I will honestly be so sad if they kill Tom. I thought Teddy was going to find he had killed himself, and when she walked away next I thought they'd pan to him unconscious on the floor. I hope that they use Tom being sick as a vehicle for Teddy to realize how she really feels about him, eventually pushing the two of them together and killing the Tewen (Oweddy? Huntman? Do they have a couple name?) pairing for good. I really do not want to lose Greg Germann.

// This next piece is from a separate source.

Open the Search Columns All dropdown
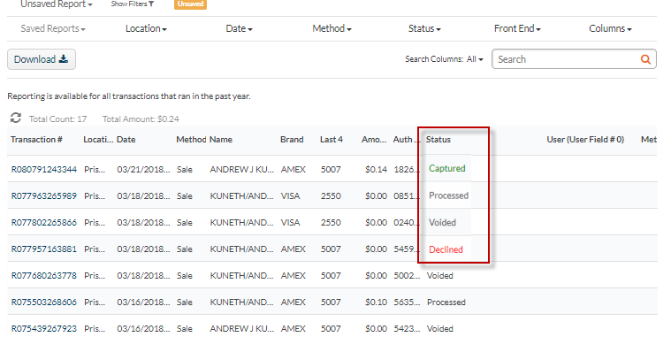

I was mad at Meredith's "well, they'll get over it and move on" in reference to her young children losing their mother. Are you freaking kidding me? We know Meredith is generally pretty self-centered, but that was just a bridge too far to me. I can't buy her being so callous about that, especially when she had such complicated relationships with her own parents and it screwed her up so badly. I mean, how many seasons did we talk about her "mommy issues"? How abandoned did she feel by her father, only to feel that all over again when she learned he had a whole new family? Does she really want her three kids to be "dark and twisty"?
So much of what was said on the beach hit me hard, in a way that this show's dialogue doesn't often do to me anymore. But the lines about grief were like an arrow through my heart.

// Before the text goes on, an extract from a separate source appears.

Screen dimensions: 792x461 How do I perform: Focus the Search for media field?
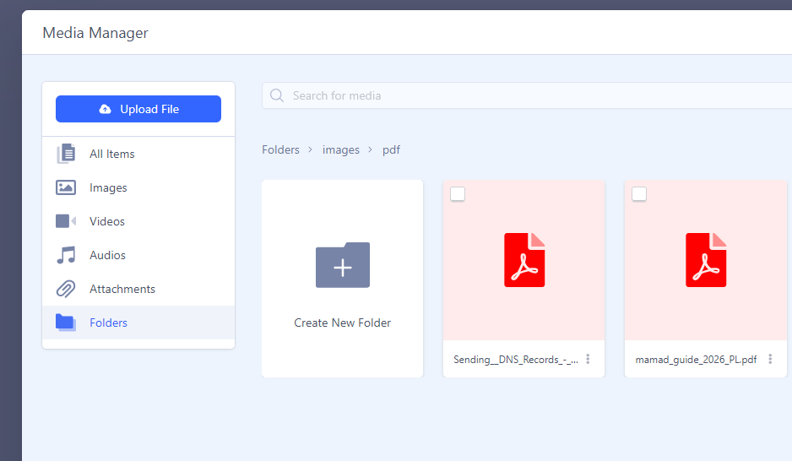pyautogui.click(x=507, y=95)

While so many of this show's storylines have stuck with me after viewing, I don't know that it's ever translated to me evaluating my own life. But those lines did, and even today, almost 20 hours later, I've been thinking about how I've moved through different griefs in my own life. I don't really know why those lines hit me so hard, but they did.
This episode was the one that made me think this could really be the final season. I wonder if the network could decide to renew (and extend Ellen's contract) but somehow keep it from being announced publicly until close to the season's end.